桜ふたたび 後編
着席を促すフィリップの声に、ジェイの眉間が一瞬、不快な皺を作った。
何だろうと探ろうとしたとき、ジェイの奥からマリアンヌのやわらかな声がした。

《アフリカで子どものための救済活動をされているのですね。ご立派ですわ》

《いいえ、己の非力が腹立たしくなります。私たちが今こうしている間にも、餓死する幼い子どもたちがいるのですから》

《いや、これはやられました》

フィリップは朗らかに笑った。マリアンヌとサーラは、仰るとおりだと惻隠の情を浮かべて頷いている。

──脳天気な親子!

発射寸前の暴言を、ジェイに視線で窘められ、ルナは苦々しく唇を結んだ。

《このとおりのじゃじゃ馬娘で》

フェデーが白々しく言う。

《いやいや、大変気に入りました》

あらぬ方向から声がして、一同の視線がルナの背後に向けられた。
ルナは、声の陰湿さから顔を向けることもしなかった。見ればもっと胸くそが悪くなるに決まっている。

《サミュエル・バッハ。サミーで結構ですよ、ルナ》

ぬめった唇が手の甲に触れ、ルナは気持ち悪いとドレスの尻で拭った。
迂闊だった。さっきジェイが怪訝な表情を浮かべたのは、マティーとルナの間に本来いるべきサーラのエスコートが、空席だと気づいたからだ。

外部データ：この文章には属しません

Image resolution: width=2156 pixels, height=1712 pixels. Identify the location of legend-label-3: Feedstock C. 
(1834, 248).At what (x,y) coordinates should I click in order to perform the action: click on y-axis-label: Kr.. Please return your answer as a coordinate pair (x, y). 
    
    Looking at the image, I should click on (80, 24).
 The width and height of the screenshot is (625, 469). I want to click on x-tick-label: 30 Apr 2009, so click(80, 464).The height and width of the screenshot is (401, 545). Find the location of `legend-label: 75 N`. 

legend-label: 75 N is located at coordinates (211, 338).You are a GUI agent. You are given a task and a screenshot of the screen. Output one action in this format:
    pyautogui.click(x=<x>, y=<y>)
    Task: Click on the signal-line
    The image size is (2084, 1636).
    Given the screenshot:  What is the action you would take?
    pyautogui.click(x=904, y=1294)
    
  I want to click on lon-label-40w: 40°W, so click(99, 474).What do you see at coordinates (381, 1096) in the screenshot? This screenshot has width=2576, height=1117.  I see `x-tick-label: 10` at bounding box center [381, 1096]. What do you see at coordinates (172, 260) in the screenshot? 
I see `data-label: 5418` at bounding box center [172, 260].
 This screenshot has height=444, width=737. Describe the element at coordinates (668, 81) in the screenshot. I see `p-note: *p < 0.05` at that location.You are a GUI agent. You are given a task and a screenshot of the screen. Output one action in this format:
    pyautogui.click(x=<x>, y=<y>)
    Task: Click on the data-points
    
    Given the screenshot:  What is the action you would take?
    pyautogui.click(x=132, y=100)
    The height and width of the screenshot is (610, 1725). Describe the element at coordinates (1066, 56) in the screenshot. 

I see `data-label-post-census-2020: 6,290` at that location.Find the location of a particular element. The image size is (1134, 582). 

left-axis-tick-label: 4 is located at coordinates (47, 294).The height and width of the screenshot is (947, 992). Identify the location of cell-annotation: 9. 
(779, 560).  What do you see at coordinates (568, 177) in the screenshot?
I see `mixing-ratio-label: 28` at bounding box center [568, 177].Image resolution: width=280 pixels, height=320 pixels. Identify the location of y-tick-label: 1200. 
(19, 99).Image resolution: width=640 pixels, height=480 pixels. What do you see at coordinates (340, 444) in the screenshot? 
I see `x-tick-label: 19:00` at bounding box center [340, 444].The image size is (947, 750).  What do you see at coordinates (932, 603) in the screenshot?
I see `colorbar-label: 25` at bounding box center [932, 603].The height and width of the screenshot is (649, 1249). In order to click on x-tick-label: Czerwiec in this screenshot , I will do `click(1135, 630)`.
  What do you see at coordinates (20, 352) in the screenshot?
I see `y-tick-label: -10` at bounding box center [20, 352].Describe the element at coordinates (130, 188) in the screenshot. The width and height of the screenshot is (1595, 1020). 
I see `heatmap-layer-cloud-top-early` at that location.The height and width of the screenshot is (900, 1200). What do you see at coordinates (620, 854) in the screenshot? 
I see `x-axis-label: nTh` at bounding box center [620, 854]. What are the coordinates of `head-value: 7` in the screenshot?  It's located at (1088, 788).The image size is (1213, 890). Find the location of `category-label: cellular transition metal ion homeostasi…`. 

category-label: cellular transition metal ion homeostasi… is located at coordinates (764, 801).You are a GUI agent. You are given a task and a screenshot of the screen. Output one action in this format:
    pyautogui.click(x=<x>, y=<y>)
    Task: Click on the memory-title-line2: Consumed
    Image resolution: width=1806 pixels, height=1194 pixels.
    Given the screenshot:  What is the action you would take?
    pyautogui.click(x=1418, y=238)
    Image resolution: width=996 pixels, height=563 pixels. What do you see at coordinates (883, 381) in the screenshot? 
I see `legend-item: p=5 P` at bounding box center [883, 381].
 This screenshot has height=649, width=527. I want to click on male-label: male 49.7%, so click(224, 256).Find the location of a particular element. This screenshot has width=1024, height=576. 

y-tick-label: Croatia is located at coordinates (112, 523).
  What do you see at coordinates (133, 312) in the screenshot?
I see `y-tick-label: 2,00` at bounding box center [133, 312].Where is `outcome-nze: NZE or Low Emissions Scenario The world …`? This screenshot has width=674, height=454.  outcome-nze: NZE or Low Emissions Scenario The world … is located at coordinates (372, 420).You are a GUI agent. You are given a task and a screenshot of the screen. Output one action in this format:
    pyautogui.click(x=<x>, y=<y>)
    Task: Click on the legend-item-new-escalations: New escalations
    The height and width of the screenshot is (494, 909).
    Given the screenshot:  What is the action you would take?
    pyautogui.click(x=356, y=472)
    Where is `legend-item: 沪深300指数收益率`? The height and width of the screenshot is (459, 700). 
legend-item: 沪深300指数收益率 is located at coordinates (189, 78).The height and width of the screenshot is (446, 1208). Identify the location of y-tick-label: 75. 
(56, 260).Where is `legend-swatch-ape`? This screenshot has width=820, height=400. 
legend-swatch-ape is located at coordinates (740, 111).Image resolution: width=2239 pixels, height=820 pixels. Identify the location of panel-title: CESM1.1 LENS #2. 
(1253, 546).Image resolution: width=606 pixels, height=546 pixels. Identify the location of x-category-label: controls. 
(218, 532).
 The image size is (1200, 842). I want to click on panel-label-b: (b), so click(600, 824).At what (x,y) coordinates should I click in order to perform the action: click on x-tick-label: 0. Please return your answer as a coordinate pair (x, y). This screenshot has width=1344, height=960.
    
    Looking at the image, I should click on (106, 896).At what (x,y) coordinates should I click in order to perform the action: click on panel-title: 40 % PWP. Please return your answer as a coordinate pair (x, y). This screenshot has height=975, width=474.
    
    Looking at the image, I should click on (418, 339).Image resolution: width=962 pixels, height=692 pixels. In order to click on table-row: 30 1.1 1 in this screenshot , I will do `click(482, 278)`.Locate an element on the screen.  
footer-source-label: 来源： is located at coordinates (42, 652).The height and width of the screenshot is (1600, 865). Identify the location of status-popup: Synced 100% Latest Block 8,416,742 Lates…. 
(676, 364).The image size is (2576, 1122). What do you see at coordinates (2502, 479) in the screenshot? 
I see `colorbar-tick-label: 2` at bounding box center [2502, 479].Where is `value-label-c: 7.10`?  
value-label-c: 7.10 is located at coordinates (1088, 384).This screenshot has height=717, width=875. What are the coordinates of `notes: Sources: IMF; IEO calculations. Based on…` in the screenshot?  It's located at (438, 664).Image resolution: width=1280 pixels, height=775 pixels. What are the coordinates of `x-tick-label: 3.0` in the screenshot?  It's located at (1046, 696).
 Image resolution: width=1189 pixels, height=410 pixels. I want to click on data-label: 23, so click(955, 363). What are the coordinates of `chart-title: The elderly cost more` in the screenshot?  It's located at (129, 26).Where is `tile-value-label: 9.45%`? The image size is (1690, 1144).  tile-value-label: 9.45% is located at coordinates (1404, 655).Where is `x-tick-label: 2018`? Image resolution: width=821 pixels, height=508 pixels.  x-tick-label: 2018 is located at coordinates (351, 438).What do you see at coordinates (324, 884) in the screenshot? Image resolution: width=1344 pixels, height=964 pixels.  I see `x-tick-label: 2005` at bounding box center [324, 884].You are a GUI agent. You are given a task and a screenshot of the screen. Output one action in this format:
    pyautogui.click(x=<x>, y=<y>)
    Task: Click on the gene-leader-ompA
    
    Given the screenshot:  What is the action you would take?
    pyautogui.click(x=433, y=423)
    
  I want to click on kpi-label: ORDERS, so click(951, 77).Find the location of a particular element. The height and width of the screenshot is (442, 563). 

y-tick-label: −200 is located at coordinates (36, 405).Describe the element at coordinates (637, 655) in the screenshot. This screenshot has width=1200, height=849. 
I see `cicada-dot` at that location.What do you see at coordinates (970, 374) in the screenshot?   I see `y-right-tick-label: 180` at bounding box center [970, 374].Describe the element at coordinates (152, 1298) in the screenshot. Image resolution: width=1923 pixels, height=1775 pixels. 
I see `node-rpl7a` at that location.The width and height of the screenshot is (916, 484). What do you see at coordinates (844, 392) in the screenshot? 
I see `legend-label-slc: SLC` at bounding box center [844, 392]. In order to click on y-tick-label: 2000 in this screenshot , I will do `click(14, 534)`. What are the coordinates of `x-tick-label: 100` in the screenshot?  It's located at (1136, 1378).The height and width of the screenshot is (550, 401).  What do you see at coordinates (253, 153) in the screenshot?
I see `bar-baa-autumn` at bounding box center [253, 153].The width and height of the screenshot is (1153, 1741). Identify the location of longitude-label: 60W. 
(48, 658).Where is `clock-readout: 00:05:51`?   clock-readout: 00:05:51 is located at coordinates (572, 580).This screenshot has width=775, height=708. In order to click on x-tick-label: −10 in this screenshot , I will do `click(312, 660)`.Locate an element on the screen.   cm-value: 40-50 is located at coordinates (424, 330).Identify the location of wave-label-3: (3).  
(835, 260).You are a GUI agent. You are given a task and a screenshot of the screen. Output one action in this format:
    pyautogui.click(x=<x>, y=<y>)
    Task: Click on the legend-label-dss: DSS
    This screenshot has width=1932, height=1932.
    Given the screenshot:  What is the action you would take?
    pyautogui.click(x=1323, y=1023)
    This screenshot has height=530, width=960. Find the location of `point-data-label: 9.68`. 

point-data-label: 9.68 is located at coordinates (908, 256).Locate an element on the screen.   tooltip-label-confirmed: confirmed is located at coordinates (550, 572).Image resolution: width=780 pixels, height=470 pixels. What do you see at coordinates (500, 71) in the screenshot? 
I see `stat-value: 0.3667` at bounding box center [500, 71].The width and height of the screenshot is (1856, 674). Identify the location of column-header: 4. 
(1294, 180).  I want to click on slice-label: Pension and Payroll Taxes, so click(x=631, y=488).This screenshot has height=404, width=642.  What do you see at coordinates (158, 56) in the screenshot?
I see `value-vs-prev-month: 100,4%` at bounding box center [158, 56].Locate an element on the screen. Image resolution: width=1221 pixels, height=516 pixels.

それにしても、厭な目つきだ。一廉の紳士だが、瞳が濁っている。フィリップがみごとにベールで包んでいる欲望を、隠そうともしない貪欲な目だ。

フィリップは上機嫌に、シャンパングラスを手にした。

《甥っ子です。仕事の方はもっぱら彼に任せきりで。今回のお話も、彼を交渉役とさせていただきます》

《それは頼もしい》

こちらの父は何を考えているのかいまいち読めない表情で、シャンパングラスをサミュエルに向かって掲げた。

《彼は三度結婚に失敗しております。まあ、人生に失敗はつきものですし、やり直せるのもまた人生です》

フィリップに笑顔を向けられ、ルナはマティーを睨んだ。
母は憎らしげに咎める視線を平然と受け流して、マリアンヌに向かって感情のない笑顔を向けた。